Die beiden seien aus einem Nachtclub gekommen und hätten kurz zuvor noch eine andere Person abgesetzt, sagte Oberstaatsanwalt Christian Henry dem öffentlich-rechtlichen Sender RTBF. Am Montag würden die Ergebnisse des Bluttests erwartet, die Rückschlüsse auf möglichen Drogenkonsum geben könnten. “Nichts deutet auf eine Radikalisierung oder Extremismus hin”, fügte er hinzu.
In Belgien feiern zahlreiche Städte und Dörfer auch während der Fastenzeit Karneval und veranstalten dazu zahlreiche Straßenumzüge; die bekanntesten finden in Binche und Aalst statt. Wie in Binche sind auch beim Karneval von Strépy-Bracquegnies die Teilnehmer als “Gilles” verkleidet, komische Figuren, die in den frühen Morgenstunden zum Umzug abgeholt werden.
“Ich habe mich umgedreht und sah, wie ein Auto in die Gruppe raste”, berichtete ein Passant, Théo, dem Sender RTBF. “Es fuhr sehr schnell und hat nicht gebremst.” Der Wagen sei weitergerast und habe dabei einen “Gille” noch etwa hundert Meter mitgeschleift. Er habe viele Leute auf dem Boden liegen gesehen.
“Es hätte ein Tag des Feierns nach einer schwierigen Zeit sein sollen. Es wurde zu einem Tag der Trauer”, sagte Regierungschef De Croo, als er und König Philippe am Unglücksort den Ersthelfern dankte. Auch Innenministerin Annelies Verlinden sprach den Familien und Freunden der Opfer ihr tiefes Beileid aus. “Wir verfolgen die Situation genau”, erklärte sie auf Twitter.

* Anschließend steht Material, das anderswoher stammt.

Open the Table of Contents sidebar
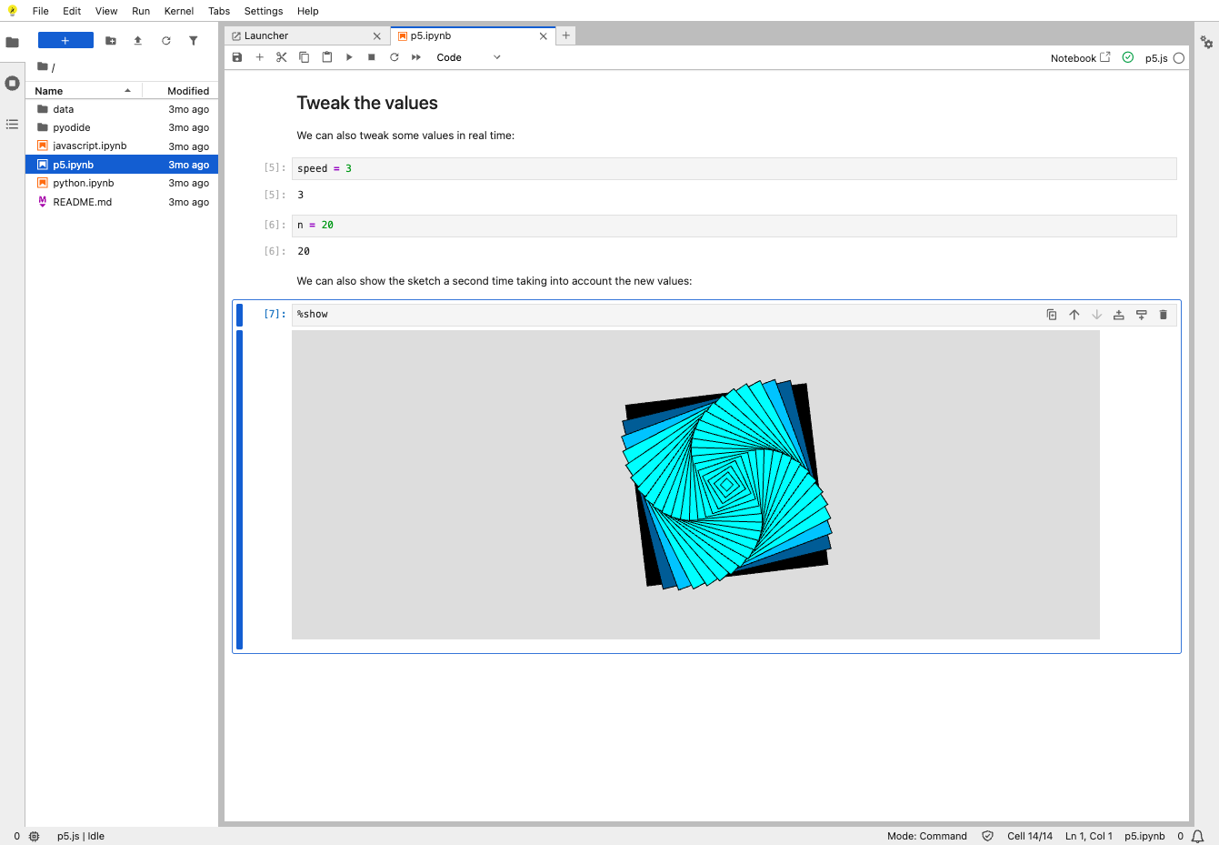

Die Veranstaltung sollte Auftakt von zweitägigen Karnevalsfeiern in Strépy-Bracquegnies sein. Bürgermeister Gobert sagte, er habe die Organisatoren gebeten, die restlichen Veranstaltungen abzusagen.
Der Vorfall in Belgien erinnert an den Rosenmontagsumzug vor zwei Jahren im nordhessischen Volkmarsen, als ein Autofahrer vorsätzlich in die Menschenmenge fuhr und mehr als hundert Menschen verletzte. Die Tat löste großes Entsetzen aus, unter den Opfern befanden sich auch viele Kinder. Im vergangenen Dezember wurde der Mann wegen versuchten Mordes in 89 Fällen zu lebenslanger Haft verurteilt. Sein Motiv ist bis heute unklar.